Checkliste zur Umsetzung (nach WCAG 2.1):
Struktur & Navigation
✔ Logischer Aufbau
✔ Klare Menüführung
✔ Funktion mit Tabulator und Pfeiltasten
Text & Kontrast
✔ Ausreichende Schriftgröße und Kontrast
✔ Alternativtexte zu Bildern
✔ Texte in einfacher Sprache
Formulare & Bewerbung
✔ Bedienbarkeit mit Screenreadern
✔ Aussagekräftige Fehlermeldungen
✔ Barrierefreie Uploadfunktionen
Multimedia-Inhalte
✔ Untertitel, Transkripte oder Gebärdensprache
✔ Keine blinkenden Inhalte
✔ Alternative Bewerbungswege
Technik & Standards
✔ Responsives Design
✔ Prüfung nach EN 301 549 / WCAG 2.1 AA
✔ Barrierefreiheitserklärung auf der Seite
Empfehlungen für Unternehmen
- Status quo erfassen – z.
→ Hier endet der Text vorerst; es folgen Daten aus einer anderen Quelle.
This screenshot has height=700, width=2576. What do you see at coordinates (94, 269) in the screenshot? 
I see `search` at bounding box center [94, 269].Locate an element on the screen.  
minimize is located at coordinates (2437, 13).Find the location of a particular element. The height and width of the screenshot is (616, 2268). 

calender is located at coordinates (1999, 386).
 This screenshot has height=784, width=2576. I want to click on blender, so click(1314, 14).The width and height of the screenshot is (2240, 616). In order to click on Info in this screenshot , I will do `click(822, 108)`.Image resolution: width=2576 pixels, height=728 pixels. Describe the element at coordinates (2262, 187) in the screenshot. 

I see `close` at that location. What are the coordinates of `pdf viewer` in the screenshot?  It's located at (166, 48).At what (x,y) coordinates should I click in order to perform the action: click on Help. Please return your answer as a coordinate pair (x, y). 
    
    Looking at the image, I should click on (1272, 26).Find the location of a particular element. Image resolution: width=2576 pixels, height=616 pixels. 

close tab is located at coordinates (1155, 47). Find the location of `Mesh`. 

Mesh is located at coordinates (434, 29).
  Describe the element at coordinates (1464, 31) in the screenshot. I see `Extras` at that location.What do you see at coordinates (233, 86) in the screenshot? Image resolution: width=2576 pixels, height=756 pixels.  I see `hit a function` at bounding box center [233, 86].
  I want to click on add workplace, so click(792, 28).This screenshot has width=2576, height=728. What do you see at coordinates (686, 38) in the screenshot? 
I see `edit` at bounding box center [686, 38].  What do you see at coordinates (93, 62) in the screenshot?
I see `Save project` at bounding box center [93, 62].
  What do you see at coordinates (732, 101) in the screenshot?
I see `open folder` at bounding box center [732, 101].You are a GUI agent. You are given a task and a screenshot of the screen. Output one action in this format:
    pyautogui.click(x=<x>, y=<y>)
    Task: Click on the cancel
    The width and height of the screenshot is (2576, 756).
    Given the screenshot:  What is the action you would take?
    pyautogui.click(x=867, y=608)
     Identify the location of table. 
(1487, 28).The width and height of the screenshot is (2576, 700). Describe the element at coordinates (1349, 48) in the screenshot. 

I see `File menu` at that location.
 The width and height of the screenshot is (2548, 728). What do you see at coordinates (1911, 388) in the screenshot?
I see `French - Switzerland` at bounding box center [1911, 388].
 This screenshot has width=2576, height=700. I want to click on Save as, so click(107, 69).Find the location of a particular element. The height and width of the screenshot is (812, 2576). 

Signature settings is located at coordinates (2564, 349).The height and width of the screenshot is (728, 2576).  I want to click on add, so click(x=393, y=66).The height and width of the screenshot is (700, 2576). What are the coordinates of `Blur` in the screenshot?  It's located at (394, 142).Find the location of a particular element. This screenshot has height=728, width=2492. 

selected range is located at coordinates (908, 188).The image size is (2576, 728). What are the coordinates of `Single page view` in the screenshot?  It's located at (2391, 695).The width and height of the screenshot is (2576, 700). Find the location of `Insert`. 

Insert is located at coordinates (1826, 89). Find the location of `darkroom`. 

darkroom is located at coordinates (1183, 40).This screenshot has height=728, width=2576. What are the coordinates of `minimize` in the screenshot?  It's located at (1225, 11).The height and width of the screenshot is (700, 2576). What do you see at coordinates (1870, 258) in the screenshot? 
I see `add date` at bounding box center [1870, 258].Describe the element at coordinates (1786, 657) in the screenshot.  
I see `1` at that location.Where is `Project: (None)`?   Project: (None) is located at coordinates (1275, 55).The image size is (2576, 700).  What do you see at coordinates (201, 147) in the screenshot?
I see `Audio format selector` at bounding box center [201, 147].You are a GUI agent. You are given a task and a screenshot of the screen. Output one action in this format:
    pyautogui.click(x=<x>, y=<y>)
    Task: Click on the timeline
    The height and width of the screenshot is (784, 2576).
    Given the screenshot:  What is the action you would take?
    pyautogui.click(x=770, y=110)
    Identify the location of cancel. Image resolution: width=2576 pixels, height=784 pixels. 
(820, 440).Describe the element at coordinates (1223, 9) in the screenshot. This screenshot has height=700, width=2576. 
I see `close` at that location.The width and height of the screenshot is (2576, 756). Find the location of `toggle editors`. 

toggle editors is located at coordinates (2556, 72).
B. mit Tools wie WAVE oder „axe DevTools“
- Prioritäten setzen – zuerst Bewerbungsformular und Stellenausschreibungen anpassen
- Feedback einholen – Testläufe mit betroffenen Nutzer:innen organisieren
- Verantwortung festlegen – klar definieren, wer für die Umsetzung zuständig ist
- Kommunikation etablieren – Fortschritte dokumentieren und transparent machen
Digitale Barrierefreiheit ist weit mehr als eine gesetzliche Auflage. Sie ist ein Ausdruck von Respekt, Vielfalt und Zukunftsfähigkeit im Recruiting. Wer jetzt handelt, schafft nicht nur rechtliche Sicherheit, sondern öffnet die Tür zu einer inklusiveren Arbeitswelt – ab dem allerersten Klick.